Extract:

========================

The FDA has approved aprepitant capsules (Emend) in combination with other antiemetic agents for the prevention of acute and delayed nausea and vomiting in patients aged 12 to 17 and for those under the age of 12 who weigh at least 30 kg who are receiving highly emetogenic chemotherapy (HEC) or moderately emetogenic chemotherapy (MEC).
The extension to the aprepitant indication was based on findings from a phase III clinical trial that examined aprepitant plus ondansetron compared with placebo and ondansetron. The study enrolled 302 patients between the age of 6 months and 17 years. In those between the age of 12 and 17 or under 12 and at least 30 kg (n = 132), an acute or delayed complete response (CR), defined as no vomiting or retching, was achieved for 34.9% of patients treated with the combination versus 13% with ondansetron monotherapy.
A CR in the delay phase, defined as 25 to 120 hours following the initiation of chemotherapy, was experienced by 49.2% of patients treated with the aprepitant/ondansetron combination compared with 18.8% with ondansetron alone. In the first 24 hours following treatment (acute phase), 55.6% of patients treated with the combination had a CR versus 37.7% with ondansetron alone.
“The FDA approval of this expanded indication for Emend is the result of our commitment to fully realizing the potential of our therapies to help as many patients as possible,” Stuart Green, MD, vice president, clinical research, Merck Research Laboratories, said in a statement. “Historically, significant improvements in pediatric medicine have been slow due to many challenges such as clinical trial size. However, at Merck, these obstacles have invigorated our efforts to bring forward a new option for these patients.”
In the phase III clinical trial, treatment with the NK-1 receptor antagonist aprepitant was administered at 125 mg on the first day of treatment followed by 80 mg on day 2 and 3. The 5-HT3 receptor antagonist ondansetron was administered prior to chemotherapy on day 1 in both arms. Intravenous dexamethasone was permitted, with a 50% dose reduction required in the aprepitant arm. Across the full study, 30% of patients received dexamethasone in the first cycle.
Following the first cycle, patients were allowed to receive open-label aprepitant in cycles 2 to 6. The primary endpoint of the study was CR in the delayed phase. Secondary outcome measures included CR in the acute and overall phase along with safety and tolerability.

========================

Information provided:
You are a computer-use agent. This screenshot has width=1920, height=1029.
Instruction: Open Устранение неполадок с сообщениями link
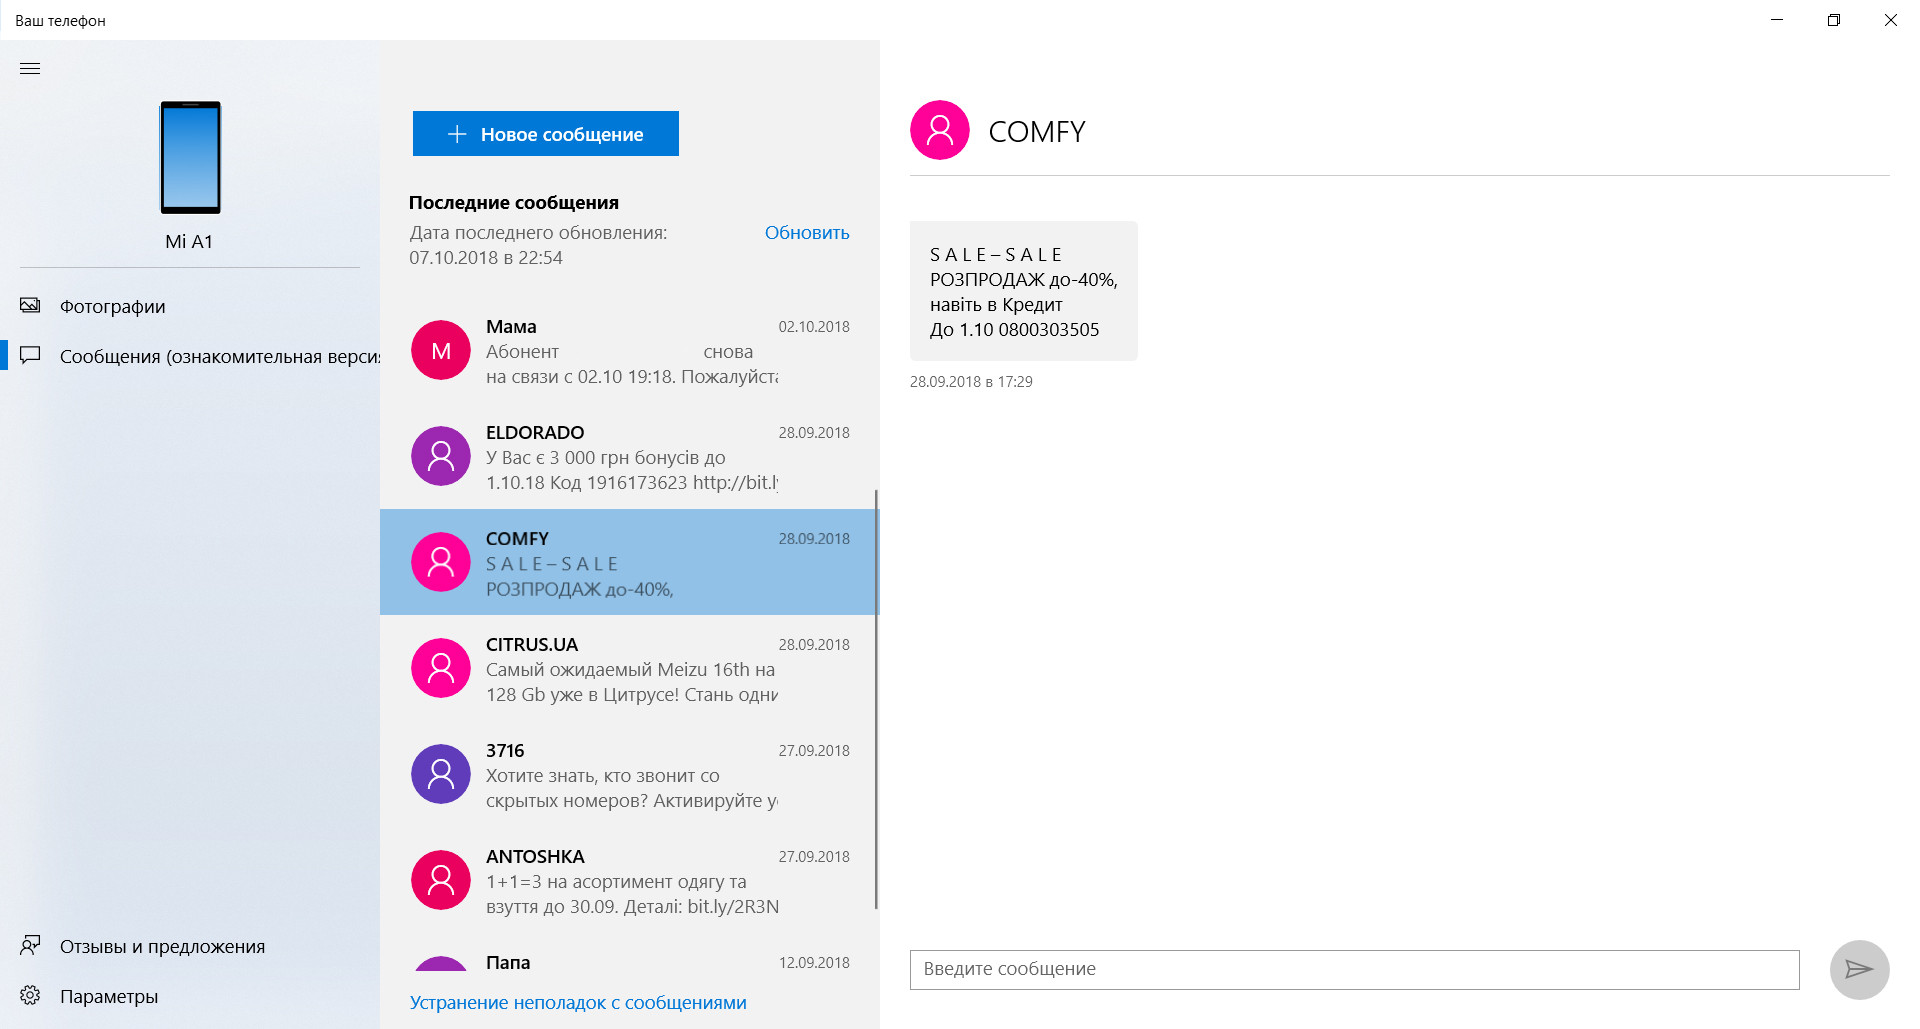point(578,1002)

========================

Using the information:
(A) Check whether each statement below agrees with the aprepitant approval text. Answer yes or no, and quote the words of the text that settle it.
(i) The phase III study enrolled 302 patients.
(ii) Ondansetron was given only in the aprepitant arm.
(iii) The study's primary endpoint was CR in the acute phase.
(B) Write out, word for word, the stretch of the aprepitant approval text from "Following the first" through "safety and tolerability.".

Answers provided:
(A)
(i) Yes: "The study enrolled 302 patients between the age of 6 months and 17 years."
(ii) No: "The 5-HT3 receptor antagonist ondansetron was administered prior to chemotherapy on day 1 in both arms."
(iii) No: "The primary endpoint of the study was CR in the delayed phase."

(B)
Following the first cycle, patients were allowed to receive open-label aprepitant in cycles 2 to 6. The primary endpoint of the study was CR in the delayed phase. Secondary outcome measures included CR in the acute and overall phase along with safety and tolerability.